12 dead in Philippines election ambush
Twelve people were killed in an ambush on a Philippines mayor, officials said Friday, in the deadliest of a string of violent incidents that have marred the campaign for May elections.
Mayor Abdulmalik Manamparan recuperates at a hospital in Iligan City, on the southern island of Mindanao, after he and his suppporters were ambushed Photo: AFP/Getty Images
By Agence France-Presse
6:31AM BST 26 Apr 2013
Gunmen opened fire on a truck carrying Mayor Abdulmalik Manamparan and his supporters on southern Mindanao island late Thursday, local military commander Colonel Ricardo Jalad said, adding that several victims were relatives of the mayor.
"They killed my granddaughter," Manamparan told AFP from his hospital bed, where the 62-year-old official was being treated for a shrapnel wound that grazed his head. Another seven people were injured in the attack.
The ambush on a remote mountain road near Nunungan town, unleashed as the mayor and his party travelled home from a campaign event, was the latest episode of political violence in the Philippines which will hold elections on May 13.
A running police tally lists 30 deaths from 45 other violent incidents reported since the start of the campaign in February.

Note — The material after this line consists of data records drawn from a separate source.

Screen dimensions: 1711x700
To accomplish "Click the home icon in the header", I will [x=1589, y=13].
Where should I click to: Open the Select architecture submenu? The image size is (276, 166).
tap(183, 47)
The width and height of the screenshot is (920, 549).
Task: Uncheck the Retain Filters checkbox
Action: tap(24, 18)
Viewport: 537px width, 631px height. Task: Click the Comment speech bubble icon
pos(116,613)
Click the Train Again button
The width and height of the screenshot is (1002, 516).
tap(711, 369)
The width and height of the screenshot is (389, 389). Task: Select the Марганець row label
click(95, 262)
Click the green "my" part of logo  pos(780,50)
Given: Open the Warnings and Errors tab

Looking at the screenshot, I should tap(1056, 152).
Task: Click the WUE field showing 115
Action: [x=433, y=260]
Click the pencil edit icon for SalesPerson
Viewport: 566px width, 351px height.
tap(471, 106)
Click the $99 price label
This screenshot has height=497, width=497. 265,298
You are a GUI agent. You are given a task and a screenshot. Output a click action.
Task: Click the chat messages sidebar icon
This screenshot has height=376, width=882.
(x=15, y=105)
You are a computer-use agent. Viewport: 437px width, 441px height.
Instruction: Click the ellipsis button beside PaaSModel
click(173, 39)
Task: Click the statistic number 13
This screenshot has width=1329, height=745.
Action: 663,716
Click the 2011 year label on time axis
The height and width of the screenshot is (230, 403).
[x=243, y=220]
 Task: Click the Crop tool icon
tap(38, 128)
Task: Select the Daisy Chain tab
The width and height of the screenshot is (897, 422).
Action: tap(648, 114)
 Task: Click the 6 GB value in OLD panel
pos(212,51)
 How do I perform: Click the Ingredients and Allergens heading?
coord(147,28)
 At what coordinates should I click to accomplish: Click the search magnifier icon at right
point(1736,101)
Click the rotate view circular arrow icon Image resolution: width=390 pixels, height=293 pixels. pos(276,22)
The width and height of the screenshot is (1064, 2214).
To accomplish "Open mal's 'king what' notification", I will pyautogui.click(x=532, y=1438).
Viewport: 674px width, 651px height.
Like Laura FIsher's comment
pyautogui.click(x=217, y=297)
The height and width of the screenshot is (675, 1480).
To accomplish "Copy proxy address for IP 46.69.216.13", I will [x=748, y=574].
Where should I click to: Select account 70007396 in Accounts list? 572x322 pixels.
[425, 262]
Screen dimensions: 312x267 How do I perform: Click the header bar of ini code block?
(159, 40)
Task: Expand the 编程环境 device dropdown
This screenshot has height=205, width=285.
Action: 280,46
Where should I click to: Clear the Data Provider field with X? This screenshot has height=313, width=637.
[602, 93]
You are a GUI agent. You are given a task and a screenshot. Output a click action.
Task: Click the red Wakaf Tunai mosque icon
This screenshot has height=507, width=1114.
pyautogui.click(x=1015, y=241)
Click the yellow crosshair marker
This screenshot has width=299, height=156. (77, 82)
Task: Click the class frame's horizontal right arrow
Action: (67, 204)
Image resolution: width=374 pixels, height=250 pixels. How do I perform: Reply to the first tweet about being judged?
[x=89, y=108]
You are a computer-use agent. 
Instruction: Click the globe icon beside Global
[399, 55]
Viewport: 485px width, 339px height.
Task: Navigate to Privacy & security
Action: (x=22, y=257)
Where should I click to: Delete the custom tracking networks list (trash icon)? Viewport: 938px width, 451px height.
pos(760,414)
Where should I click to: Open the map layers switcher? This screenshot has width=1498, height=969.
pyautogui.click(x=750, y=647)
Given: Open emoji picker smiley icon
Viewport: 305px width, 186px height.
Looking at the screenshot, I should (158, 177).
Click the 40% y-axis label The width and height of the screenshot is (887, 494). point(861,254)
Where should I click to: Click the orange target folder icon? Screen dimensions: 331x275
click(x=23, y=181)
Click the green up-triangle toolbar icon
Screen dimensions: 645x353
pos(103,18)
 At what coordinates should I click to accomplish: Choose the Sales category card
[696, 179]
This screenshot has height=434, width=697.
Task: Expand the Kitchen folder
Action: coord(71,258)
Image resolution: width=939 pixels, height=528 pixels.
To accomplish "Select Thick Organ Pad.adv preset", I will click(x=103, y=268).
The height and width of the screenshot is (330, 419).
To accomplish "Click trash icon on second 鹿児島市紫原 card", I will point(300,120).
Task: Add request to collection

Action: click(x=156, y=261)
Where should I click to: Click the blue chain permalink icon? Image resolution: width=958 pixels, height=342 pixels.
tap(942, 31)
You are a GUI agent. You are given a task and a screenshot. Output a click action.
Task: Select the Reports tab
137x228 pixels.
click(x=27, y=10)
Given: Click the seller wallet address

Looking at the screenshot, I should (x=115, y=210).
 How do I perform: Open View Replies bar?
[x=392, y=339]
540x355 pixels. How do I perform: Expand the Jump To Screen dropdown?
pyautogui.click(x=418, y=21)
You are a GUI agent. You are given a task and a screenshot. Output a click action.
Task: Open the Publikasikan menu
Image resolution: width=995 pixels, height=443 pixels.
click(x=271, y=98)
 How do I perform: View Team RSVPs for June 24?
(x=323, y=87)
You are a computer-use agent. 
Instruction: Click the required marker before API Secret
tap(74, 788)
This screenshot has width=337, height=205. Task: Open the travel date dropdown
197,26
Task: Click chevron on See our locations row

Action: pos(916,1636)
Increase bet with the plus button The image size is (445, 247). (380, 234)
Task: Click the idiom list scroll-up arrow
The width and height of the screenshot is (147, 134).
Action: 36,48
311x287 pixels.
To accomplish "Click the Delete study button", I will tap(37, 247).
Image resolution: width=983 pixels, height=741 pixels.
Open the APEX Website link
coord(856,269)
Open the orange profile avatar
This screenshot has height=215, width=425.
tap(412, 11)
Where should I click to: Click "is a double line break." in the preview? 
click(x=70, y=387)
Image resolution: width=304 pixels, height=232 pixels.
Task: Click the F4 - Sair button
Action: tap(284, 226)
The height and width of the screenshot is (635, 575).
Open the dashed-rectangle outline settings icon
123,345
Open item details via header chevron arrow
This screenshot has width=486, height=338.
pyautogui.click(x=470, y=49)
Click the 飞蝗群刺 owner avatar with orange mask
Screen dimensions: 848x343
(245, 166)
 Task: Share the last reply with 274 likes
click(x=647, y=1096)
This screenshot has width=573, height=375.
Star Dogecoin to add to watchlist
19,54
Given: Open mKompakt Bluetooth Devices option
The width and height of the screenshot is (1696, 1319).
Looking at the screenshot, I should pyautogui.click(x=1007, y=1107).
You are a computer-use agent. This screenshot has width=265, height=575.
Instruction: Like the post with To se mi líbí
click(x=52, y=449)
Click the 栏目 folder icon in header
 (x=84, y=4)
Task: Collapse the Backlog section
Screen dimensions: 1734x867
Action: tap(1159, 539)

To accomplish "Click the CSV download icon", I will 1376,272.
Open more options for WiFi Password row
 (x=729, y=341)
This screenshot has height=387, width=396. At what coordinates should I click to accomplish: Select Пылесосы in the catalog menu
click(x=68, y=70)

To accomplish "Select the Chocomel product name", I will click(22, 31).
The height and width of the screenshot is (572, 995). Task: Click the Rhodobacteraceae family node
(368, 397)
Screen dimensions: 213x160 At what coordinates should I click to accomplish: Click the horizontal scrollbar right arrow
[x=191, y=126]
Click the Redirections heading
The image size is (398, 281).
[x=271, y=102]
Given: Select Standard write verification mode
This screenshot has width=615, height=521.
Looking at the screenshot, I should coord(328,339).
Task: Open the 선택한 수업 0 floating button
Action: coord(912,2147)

In November 2009, members of a powerful clan on Mindanao abducted and murdered 58 people including relatives of a local rival who was planning to challenge the clan leader in gubernatorial elections the following year.
Manamparan, of the opposition Nationalist People's Coalition party, is the mayor of the mainly Muslim town of Nunungan. He told AFP he had a good idea who was responsible for the attack, but declined to discuss his suspicions.
The predominantly Muslim areas of Mindanao have a reputation for deadly clan wars, sometimes lasting generations. The island is also wracked by insurgencies waged by Muslim and communist rebels.
Manamparan is standing for the lower post of vice-mayor, with his son and namesake running for mayor. The candidate son was not among the casualties.